◆ QUESTIONS ON THE MATERIAL ◆
(1) Decide whether each statement agrees with the Dial-In column below: (a) the column was written on January 28; (b) the Castlereagh track closed in 1990; (c) the Eastern Creek pit building cost less than the whole Willowbank track did when first built. Answer yes or no for each and quote the words of the column that decide it.
(2) Quote the stretch of the Dial-In column below from "I've hung off" through "nowhere to go.", word for word.

◆ TEXT SEGMENT ◆

____________________

DIAL - IN


Before I go any further here, I must state that this is being written on January 28, our deadline for this issure. The only new bits to come later are a small section of one Late Breakers page where we hope to get in some highlights/headlines from next weekend's Calder Top Fuel meet and the Monday night ARDC (Australian Racing Drivers Club) Extraordinary General Meeting. And it's issues related to the latter that I wish to address here.

I've hung off writing much about the Eastern Creek mess, which goes from bad to worse for drag racing, because I didn't want to be accused of "talking down" the situation, but it's probably got to the point where crisis is not a word which is out of place.

Sydney drag racing went through all this once before, in 1984, after the Castlereagh track was closed. At first, months before the track was to be closed, there were assurances that there would be a back-up site to move to, and certainly there were likely prospects and the board of management worked hard on the matter, but for various reasons the first options dropped out, and the Final Race came and went and there was nowhere to go.

It didn't seem too urgent, because the track closed in April, and there was always a racing break over winter anyway, so there was time to spare. But as time moved on and more and more options drifted past, and the true difficulty of finding somewhere to build a drag strip in or near an urban centre the size of Sydney, and in the face of the new noise regulations, became obvious.

There were false starts at Oran Park, and many promises from all levels of government, but in the end it amounted to little. And New South Wales drag racing withered away, eroded by despair, frustration and the lure of other motorsport activities. In the biggest marektplace in the nation the sport almost died out, and except for a handful of diehards who were prepared to tow 900 kilometres to race on a quarter mile there was nothing.

Then came Eastern Creek. It seemed too good to be true. Every other drag strip in the nation had started with little and been forced to build up from there. This new facility seemed to start up there, way ahead of the rest. The pit building alone, with its VIP suites, cost more than the whole Willowbank track when it was first built. And to quote the real estate agent, this place had "Location! Location! Location!"

____________________

◆ DATA BLOCK ◆
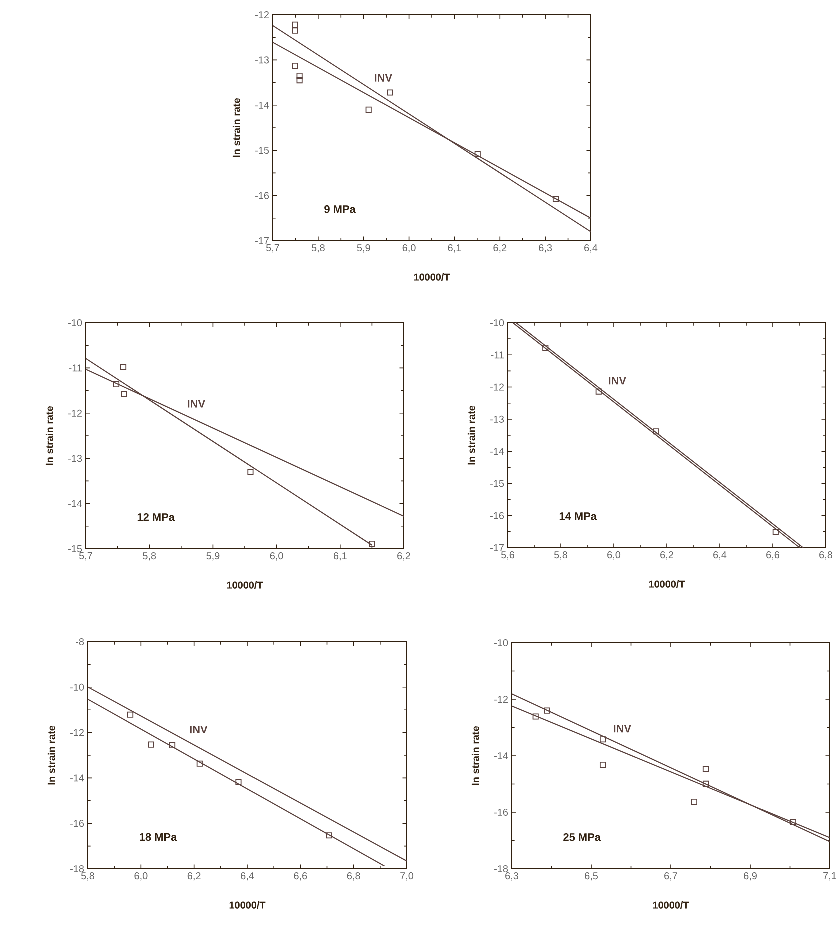  Describe the element at coordinates (578, 516) in the screenshot. I see `annotation: 14 MPa` at that location.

____________________

◆ ANSWERS ◆
(1)
(a) Yes. "this is being written on January 28"
(b) No. "in 1984, after the Castlereagh track was closed"
(c) No. "cost more than the whole Willowbank track when it was first built"

(2)
I've hung off writing much about the Eastern Creek mess, which goes from bad to worse for drag racing, because I didn't want to be accused of "talking down" the situation, but it's probably got to the point where crisis is not a word which is out of place.

Sydney drag racing went through all this once before, in 1984, after the Castlereagh track was closed. At first, months before the track was to be closed, there were assurances that there would be a back-up site to move to, and certainly there were likely prospects and the board of management worked hard on the matter, but for various reasons the first options dropped out, and the Final Race came and went and there was nowhere to go.